You may not be aware of this yet, but the body has its own master clock, that directs the circadian rhythm from the brain which synchronizes your body systems to function and carry out processes in a specific period of time.

This is the reason why your body tends to sleep during the dark and is active during the daytime. Your body’s circadian rhythm should be tied to the day and night cycle. If this synchronicity is disturbed, you may develop sleeping problems, particularly insomnia.

Schedule your time to go to sleep and time to wake up. Stick with this sleeping habit to sync your internal clock and achieve quality sleep. 
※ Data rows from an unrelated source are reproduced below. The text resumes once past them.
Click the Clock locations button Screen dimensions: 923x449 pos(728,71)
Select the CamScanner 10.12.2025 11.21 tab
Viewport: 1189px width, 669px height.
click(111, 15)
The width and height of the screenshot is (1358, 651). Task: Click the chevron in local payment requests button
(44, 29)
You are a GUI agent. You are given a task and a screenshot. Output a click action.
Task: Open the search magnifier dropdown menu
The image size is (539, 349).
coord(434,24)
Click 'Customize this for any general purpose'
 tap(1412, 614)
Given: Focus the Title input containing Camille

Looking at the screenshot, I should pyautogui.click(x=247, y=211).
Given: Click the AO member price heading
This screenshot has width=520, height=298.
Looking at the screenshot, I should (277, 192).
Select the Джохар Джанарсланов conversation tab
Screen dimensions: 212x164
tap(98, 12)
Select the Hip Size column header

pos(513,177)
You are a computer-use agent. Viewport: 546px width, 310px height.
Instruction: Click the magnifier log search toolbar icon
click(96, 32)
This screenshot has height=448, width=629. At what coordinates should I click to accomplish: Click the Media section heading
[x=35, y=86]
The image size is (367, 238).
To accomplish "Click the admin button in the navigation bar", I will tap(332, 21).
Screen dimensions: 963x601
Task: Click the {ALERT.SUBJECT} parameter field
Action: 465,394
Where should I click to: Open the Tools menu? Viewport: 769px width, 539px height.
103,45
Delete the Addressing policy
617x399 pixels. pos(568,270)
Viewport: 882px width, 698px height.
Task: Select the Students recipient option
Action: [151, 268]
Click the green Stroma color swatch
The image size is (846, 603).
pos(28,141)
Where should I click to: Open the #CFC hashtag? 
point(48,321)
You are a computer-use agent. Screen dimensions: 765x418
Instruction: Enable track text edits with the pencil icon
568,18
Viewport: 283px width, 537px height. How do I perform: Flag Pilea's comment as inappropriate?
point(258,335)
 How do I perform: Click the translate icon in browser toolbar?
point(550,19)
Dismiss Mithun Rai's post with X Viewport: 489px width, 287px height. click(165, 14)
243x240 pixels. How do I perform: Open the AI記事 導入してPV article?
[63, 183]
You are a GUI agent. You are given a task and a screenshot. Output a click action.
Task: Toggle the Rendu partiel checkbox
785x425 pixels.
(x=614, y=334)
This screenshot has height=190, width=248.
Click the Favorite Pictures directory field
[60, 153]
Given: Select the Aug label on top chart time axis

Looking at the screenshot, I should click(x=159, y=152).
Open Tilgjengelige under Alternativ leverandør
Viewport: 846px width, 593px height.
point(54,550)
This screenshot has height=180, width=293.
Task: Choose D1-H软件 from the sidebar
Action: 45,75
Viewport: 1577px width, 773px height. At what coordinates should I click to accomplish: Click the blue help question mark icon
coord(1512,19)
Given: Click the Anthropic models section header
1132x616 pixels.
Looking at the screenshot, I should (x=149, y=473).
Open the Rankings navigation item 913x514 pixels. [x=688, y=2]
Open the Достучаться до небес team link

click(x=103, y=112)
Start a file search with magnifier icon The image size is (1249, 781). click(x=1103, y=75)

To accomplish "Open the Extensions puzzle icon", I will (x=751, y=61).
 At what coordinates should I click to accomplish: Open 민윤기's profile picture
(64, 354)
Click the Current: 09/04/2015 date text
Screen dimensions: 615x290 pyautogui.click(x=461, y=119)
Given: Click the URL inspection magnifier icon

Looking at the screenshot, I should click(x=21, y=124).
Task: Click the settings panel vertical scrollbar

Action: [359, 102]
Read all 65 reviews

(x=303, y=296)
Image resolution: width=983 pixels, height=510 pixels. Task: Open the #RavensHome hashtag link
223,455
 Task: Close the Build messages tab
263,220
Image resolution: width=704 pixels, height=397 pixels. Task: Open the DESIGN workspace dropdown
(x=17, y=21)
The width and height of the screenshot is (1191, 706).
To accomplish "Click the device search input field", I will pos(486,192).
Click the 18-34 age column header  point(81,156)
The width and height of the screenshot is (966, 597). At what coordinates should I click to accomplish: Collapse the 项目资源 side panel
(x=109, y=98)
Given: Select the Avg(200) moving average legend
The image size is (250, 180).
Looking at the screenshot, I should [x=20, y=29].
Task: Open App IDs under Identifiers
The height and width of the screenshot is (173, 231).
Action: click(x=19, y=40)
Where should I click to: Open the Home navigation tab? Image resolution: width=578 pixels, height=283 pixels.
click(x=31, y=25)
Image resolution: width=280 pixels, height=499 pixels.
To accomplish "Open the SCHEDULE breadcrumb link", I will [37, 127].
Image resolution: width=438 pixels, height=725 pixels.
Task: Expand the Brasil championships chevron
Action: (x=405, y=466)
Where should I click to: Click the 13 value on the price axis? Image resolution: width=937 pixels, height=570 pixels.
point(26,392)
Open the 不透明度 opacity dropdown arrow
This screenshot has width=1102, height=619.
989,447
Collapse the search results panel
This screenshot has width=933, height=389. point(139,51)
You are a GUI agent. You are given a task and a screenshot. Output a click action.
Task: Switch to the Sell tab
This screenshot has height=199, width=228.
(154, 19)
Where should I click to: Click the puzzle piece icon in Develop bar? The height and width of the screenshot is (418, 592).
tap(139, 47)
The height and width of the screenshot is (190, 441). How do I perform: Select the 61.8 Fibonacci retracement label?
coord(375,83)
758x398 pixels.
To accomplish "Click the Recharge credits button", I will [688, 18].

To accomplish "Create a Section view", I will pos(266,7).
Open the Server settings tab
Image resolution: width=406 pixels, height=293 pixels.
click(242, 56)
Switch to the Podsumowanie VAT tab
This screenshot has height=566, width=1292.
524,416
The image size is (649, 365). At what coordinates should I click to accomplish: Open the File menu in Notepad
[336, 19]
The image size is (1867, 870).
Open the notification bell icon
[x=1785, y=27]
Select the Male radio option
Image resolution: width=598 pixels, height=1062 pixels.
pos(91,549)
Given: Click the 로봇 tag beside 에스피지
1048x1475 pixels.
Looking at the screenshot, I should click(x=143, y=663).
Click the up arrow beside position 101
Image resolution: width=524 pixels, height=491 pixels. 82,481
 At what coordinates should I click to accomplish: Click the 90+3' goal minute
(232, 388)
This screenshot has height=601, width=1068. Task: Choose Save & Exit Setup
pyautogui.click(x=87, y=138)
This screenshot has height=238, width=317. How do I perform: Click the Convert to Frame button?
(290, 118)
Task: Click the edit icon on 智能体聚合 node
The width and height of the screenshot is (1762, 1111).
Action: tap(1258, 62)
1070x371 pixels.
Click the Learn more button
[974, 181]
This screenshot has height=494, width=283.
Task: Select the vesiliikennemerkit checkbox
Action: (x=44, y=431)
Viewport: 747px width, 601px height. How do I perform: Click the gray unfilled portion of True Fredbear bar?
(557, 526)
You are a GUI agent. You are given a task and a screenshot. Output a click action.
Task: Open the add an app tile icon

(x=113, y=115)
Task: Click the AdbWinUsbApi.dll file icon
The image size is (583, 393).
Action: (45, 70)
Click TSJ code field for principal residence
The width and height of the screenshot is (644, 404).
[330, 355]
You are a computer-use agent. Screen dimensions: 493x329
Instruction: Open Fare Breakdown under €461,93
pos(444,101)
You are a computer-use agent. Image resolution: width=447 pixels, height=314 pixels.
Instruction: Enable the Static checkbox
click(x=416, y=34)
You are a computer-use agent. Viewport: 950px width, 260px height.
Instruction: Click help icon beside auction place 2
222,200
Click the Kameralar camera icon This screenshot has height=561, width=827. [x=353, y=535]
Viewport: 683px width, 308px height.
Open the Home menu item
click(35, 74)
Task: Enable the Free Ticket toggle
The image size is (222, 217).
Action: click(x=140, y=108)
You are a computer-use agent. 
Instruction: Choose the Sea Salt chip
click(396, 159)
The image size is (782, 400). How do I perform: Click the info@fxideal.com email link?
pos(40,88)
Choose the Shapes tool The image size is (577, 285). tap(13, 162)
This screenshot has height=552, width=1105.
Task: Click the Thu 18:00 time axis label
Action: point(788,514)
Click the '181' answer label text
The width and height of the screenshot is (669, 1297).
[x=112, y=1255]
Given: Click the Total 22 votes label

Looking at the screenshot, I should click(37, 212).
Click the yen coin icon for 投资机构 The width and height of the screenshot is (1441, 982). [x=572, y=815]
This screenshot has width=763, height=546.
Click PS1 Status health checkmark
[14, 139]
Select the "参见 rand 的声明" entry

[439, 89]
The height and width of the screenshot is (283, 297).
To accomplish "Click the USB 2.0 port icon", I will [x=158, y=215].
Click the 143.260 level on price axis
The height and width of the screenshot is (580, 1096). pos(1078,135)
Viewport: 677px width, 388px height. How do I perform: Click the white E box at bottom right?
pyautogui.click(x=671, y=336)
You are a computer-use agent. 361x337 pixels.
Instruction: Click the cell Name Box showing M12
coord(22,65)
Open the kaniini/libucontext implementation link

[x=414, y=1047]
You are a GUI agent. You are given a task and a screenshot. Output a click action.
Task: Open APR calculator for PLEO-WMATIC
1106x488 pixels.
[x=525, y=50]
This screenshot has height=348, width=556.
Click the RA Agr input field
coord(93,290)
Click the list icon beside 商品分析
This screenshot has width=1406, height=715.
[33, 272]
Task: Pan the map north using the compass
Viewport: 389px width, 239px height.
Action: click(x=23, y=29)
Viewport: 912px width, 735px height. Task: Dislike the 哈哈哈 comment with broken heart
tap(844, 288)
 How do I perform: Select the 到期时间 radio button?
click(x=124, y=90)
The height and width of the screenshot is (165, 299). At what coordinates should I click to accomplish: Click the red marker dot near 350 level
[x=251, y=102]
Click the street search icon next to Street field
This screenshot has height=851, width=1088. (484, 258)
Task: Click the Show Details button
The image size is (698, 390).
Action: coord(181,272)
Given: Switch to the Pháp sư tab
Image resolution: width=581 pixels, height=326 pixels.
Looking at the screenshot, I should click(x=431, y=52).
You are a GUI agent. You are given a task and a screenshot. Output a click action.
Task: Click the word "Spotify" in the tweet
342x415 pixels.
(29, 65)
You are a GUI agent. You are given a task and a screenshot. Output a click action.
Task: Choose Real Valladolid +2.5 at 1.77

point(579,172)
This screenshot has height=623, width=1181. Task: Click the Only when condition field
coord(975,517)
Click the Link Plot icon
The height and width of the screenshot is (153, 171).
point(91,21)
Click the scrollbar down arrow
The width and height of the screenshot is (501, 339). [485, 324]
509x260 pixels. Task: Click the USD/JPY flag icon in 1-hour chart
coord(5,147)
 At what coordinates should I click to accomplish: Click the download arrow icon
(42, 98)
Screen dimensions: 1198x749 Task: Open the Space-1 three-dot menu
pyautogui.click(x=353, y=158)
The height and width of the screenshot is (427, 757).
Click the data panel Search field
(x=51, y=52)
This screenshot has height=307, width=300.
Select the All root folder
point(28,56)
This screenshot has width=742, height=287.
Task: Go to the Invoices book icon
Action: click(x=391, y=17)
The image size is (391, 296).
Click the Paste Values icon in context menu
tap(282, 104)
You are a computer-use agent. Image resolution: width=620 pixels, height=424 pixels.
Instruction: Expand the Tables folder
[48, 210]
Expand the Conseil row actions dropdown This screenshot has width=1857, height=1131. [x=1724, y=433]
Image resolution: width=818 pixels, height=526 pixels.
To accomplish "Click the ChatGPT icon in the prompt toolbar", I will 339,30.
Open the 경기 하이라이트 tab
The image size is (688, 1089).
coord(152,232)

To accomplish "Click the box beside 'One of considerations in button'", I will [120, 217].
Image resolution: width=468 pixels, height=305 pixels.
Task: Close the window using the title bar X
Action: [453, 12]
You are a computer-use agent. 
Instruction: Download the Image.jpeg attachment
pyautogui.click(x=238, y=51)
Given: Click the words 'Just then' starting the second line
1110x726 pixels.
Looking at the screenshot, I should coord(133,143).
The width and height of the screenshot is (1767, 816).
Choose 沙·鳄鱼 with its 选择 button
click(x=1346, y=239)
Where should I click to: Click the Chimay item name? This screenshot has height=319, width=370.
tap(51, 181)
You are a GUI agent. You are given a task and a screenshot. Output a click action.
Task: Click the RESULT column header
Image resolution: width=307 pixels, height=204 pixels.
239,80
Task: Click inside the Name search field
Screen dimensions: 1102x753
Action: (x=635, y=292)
Control your light exposure.

The presence of light can affect your sleep-wake cycle as well. When you are sleeping in a dark room, you are triggering the release of melatonin, which is a chemical in the brain, that triggers you to sleep. On the other hand, exposure to light will trigger your brain to release less melatonin to keep you alert.

To keep your body clock in sync with the day and night cycle. Spend time in the sun or daylight while you are active and alert. At night, when you’re planning to go to sleep, avoid light exposure by turning off your lamp, avoid watching television, and minimize screentime with your phone or gadgets.

Exercise regularly.

Having an active lifestyle has a lot of benefits for your well-being, including your quality of sleep. Research has proven that exercise helps a person to fall asleep faster and sleep better by stabilizing your mood or relieves your mind from stress.

Make sure to time your exercise during day time. Exercise triggers the release of happy hormones called endorphins that can keep you awake. It also raises your body temperature and enhances faster body metabolism keeping your body in an active state. 

Maintain a healthy diet. 

A healthy diet is also a good sleep habit. This requires you to stick to a healthy and nutritious meal plan and at the same time, cut back on sugary stuff. Sugars can trigger you to stay alert and active.

Avoid eating large meals before going to bed. Potential triggers of heartburn such as spicy and acidic meals should also be avoided.

Make sure to avoid coffee or caffeine if you’re planning to sleep well. Alcohol may also interfere with your sleep and must be avoided as well.

Clear your mind.

Improving your mental health or state of mind will surely improve your sleep. Mental stress and being preoccupied with your day to day worries will definitely disturb you during the night.

Find ways to clear your head from anxiety, troubles, and overthinking. Practicing meditation or deep breathing patterns for a few minutes before going to bed is a good start to relax and rest your mind.

Make your bedroom suitable for sleeping.

You may not instantly notice this, but making a few changes in your bedroom can already impact your sleeping habits. Make sure that your bedroom is solely for sleeping. Dim the lights, keep noises down and keep your room cool and clean.

Even your partner’s snoring can affect your sleep environment. There are some devices out there like the Sleep connection, which is a wristband that detects the sound of the room and emits an electric impulse when snoring is detected. This may help to ensure a quiet sleep throughout the night.

Make sure that your bed brings you comfort. Check if your mattress is comfortable enough for your back and your pillows support your neck comfortably. Make sure you have enough space on your bed to stretch and turn.

Learn how to go back to sleep.

You may wake up suddenly in the middle of the night and have difficulty going back to sleep. Therefore, you must also develop a good sleep routine that will help you fall back asleep. 

The goal is to avoid overthinking and don’t panic. You may go back to meditation or deep breathing exercises to free your mind from being anxious or worrying too much.

Sometimes, jutting down the things that bother you, may it be a problem or an idea, can clear your head and give you enough space to go back to sleep. You can keep a notepad and a pen on your bedside table to help you list down whatever is in your mind.

Bottom line:

Find time to practice these good sleep routines to help you achieve quality sleep. Stay optimistic and focused until you learn these healthy sleep habits.